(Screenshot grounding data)
........
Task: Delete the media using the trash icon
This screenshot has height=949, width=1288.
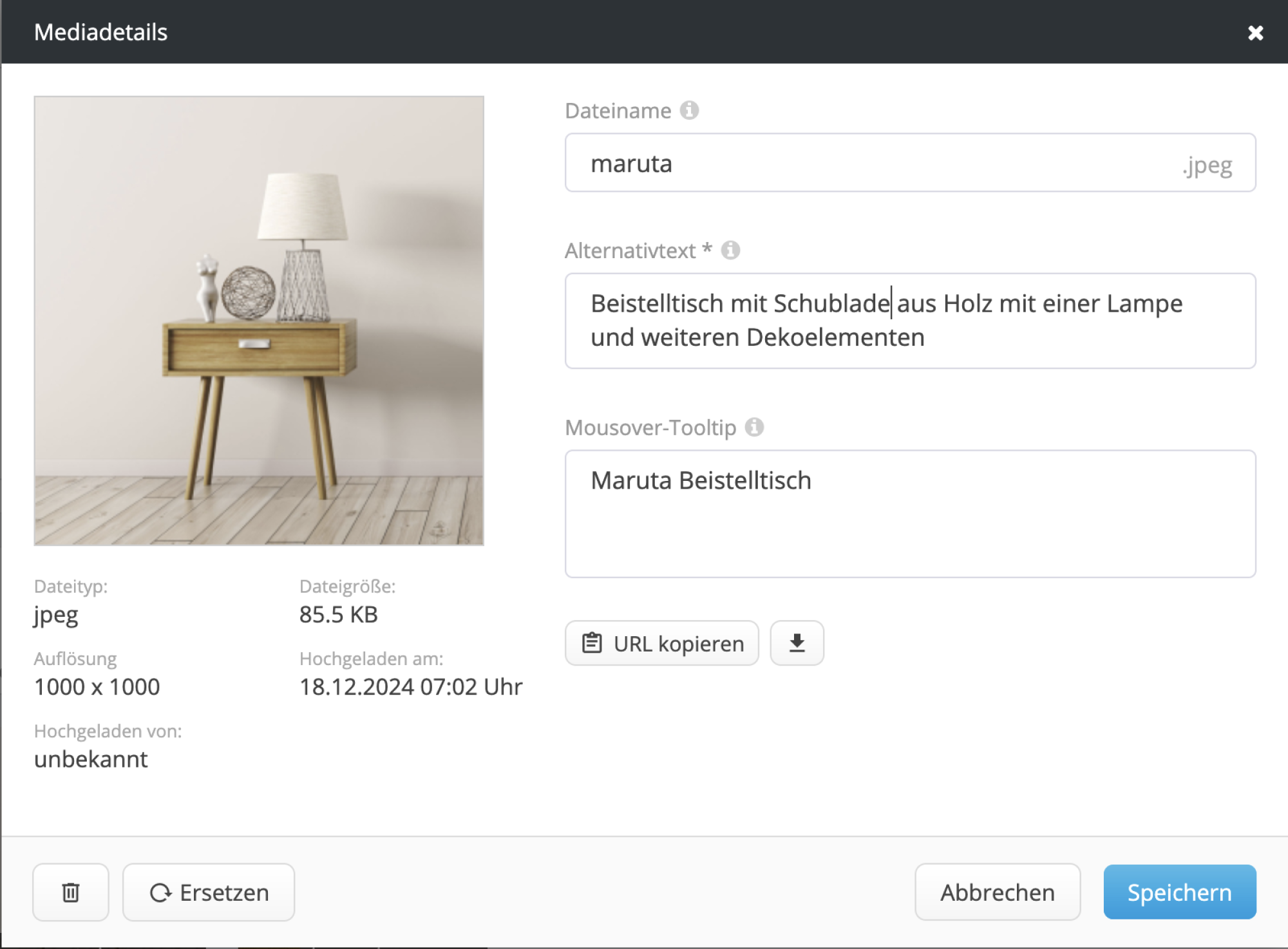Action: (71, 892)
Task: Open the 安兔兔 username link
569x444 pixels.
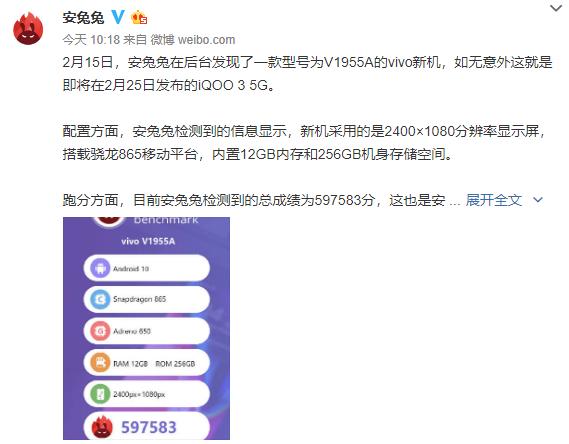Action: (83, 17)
........
• What this task involves: Images do not belong in the copy; reproduce all other parts of the records above verbatim.

• Solution to this problem:
Task: Delete the media using the trash icon
This screenshot has height=949, width=1288.
Action: (71, 892)
Task: Open the 安兔兔 username link
569x444 pixels.
Action: (83, 17)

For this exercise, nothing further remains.